#### Records to process
BEGIN
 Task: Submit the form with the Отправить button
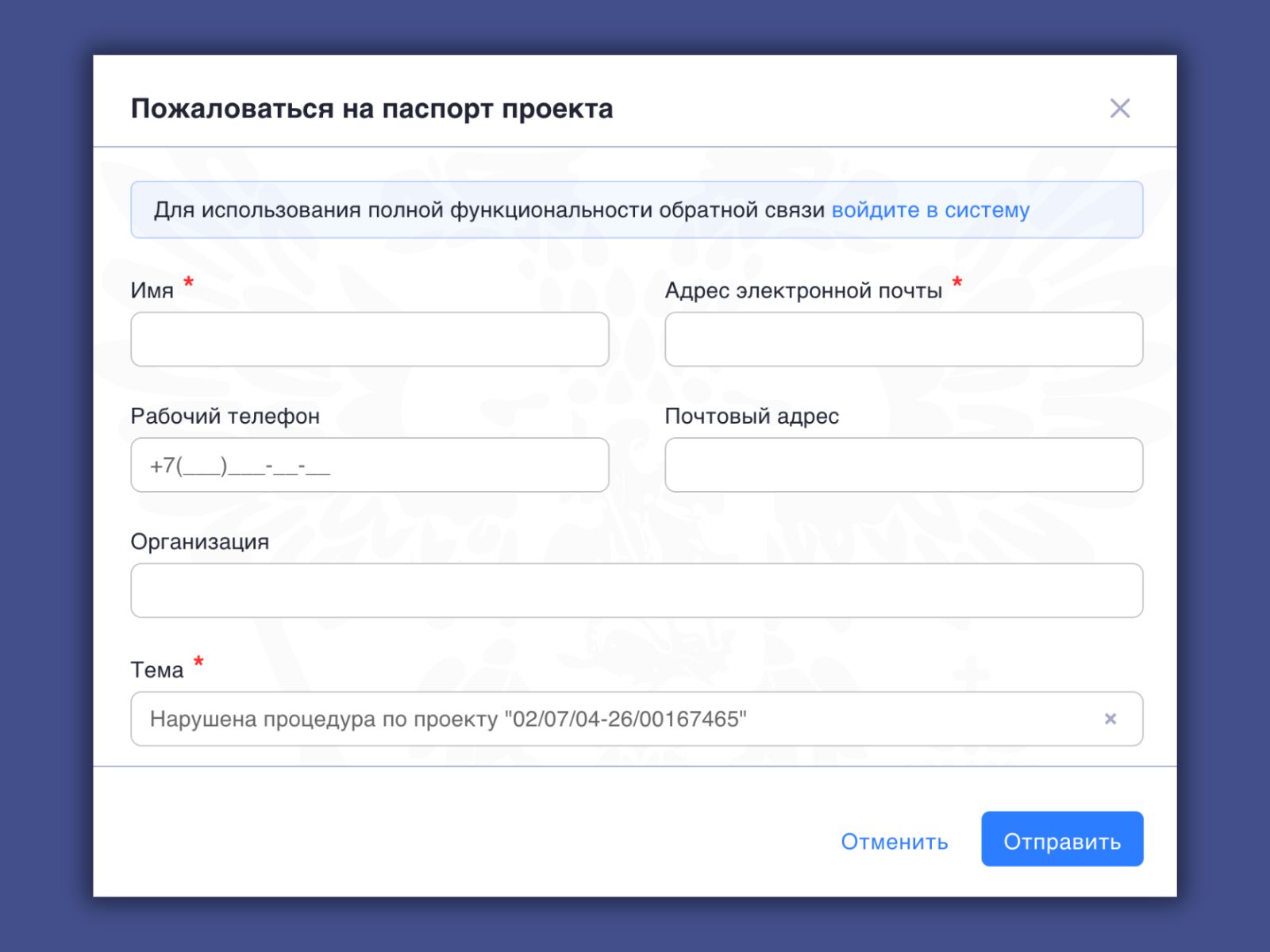pyautogui.click(x=1061, y=839)
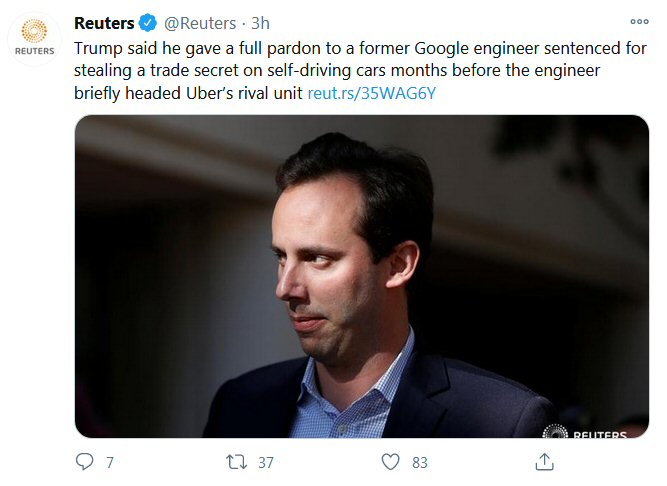The width and height of the screenshot is (667, 486).
Task: Click the like count 83
Action: click(419, 463)
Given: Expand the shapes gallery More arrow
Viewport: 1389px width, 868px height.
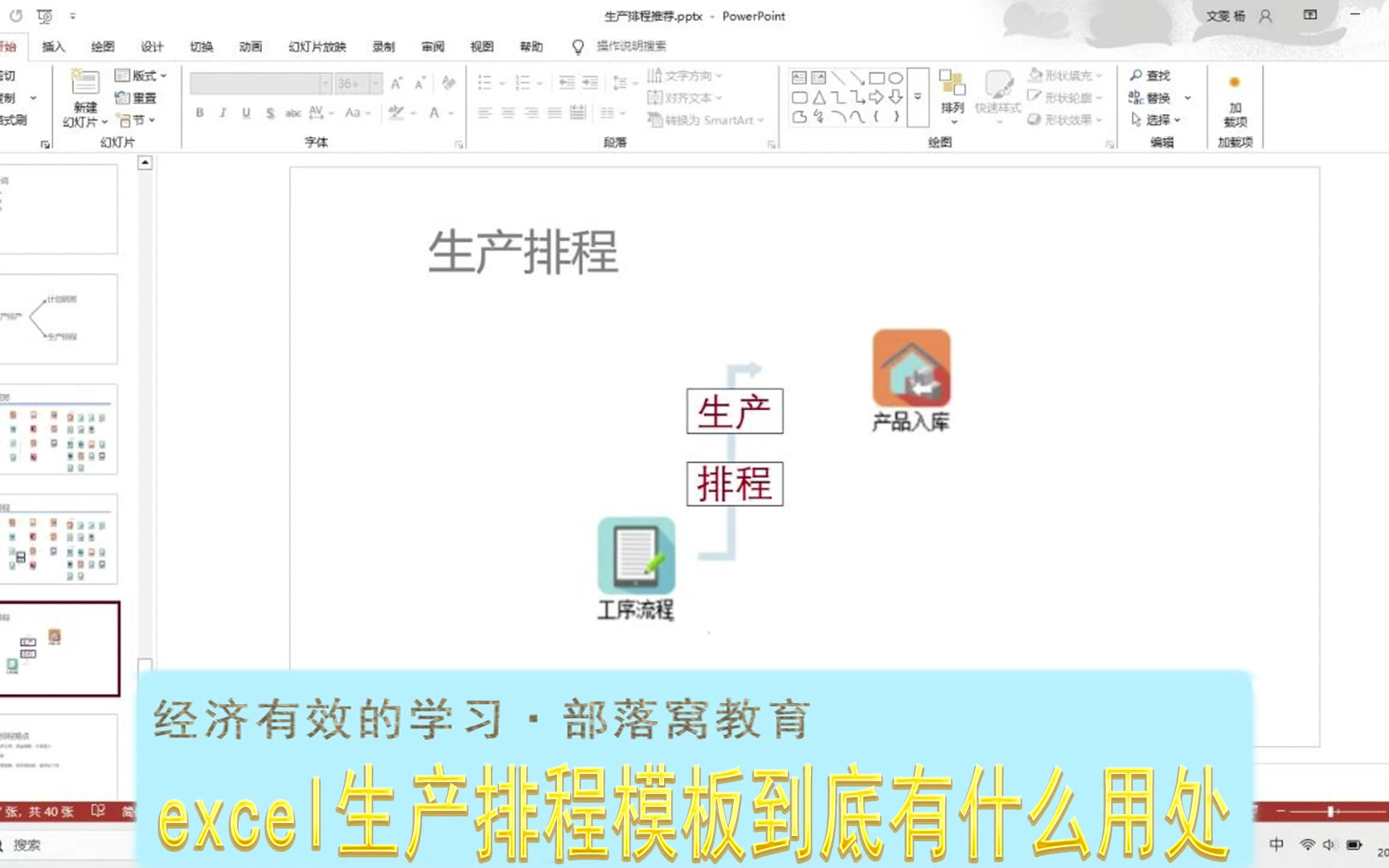Looking at the screenshot, I should [918, 97].
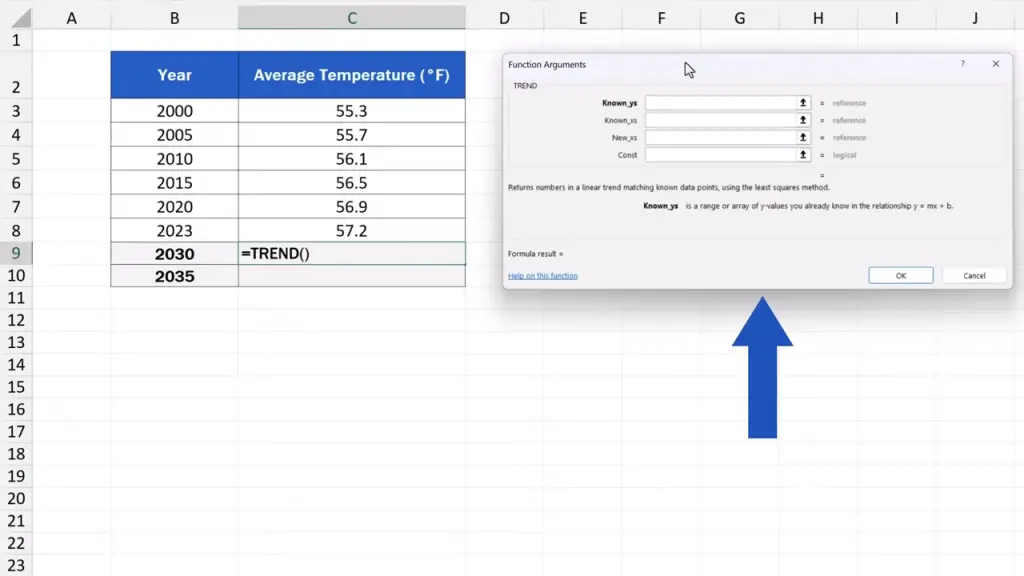Place cursor in the New_xs field

click(720, 138)
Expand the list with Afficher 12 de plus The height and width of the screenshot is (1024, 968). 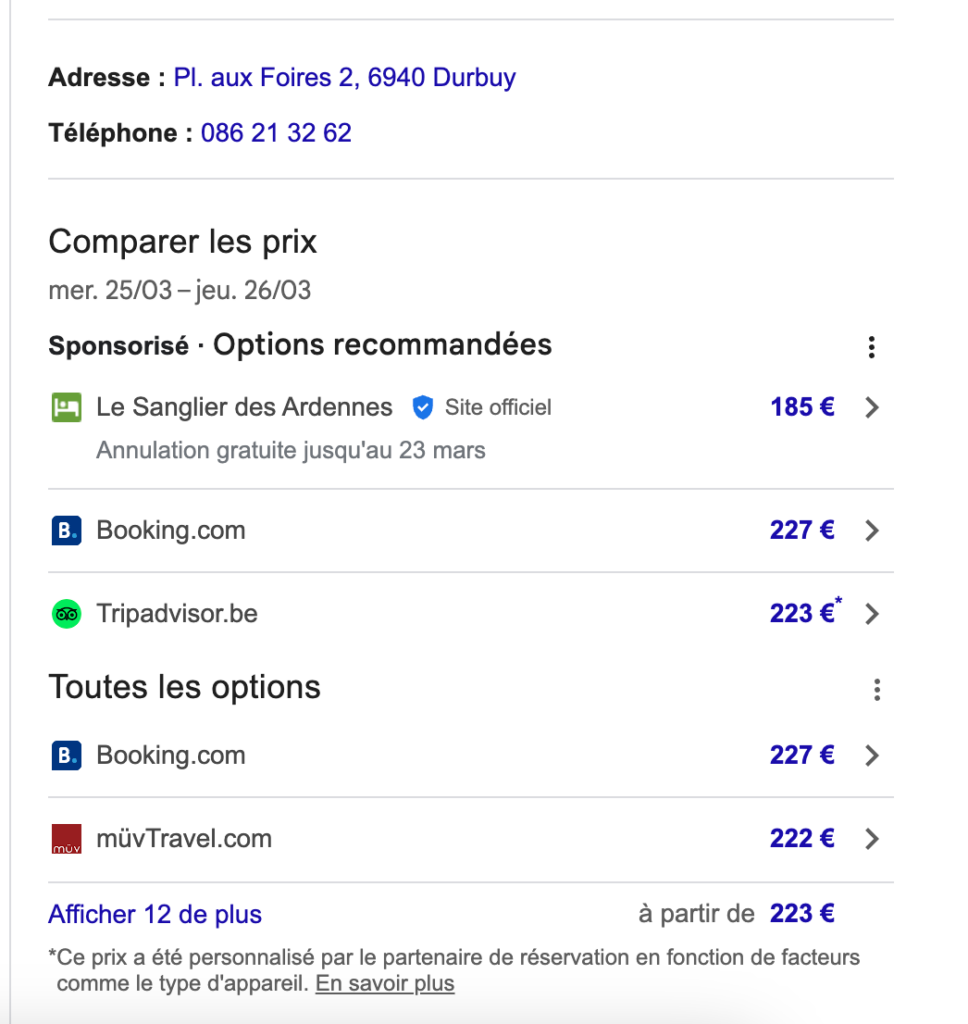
END
#### What to work on
Quote every line of the records above exactly; no picture is to be copied.

#### Answer space
 Task: Submit the form with the Отправить button
pyautogui.click(x=1061, y=839)
The width and height of the screenshot is (667, 486).
Task: Click the like count 83
Action: click(419, 463)
Given: Expand the shapes gallery More arrow
Viewport: 1389px width, 868px height.
Looking at the screenshot, I should [918, 97].
Place cursor in the New_xs field

click(720, 138)
Expand the list with Afficher 12 de plus The height and width of the screenshot is (1024, 968). 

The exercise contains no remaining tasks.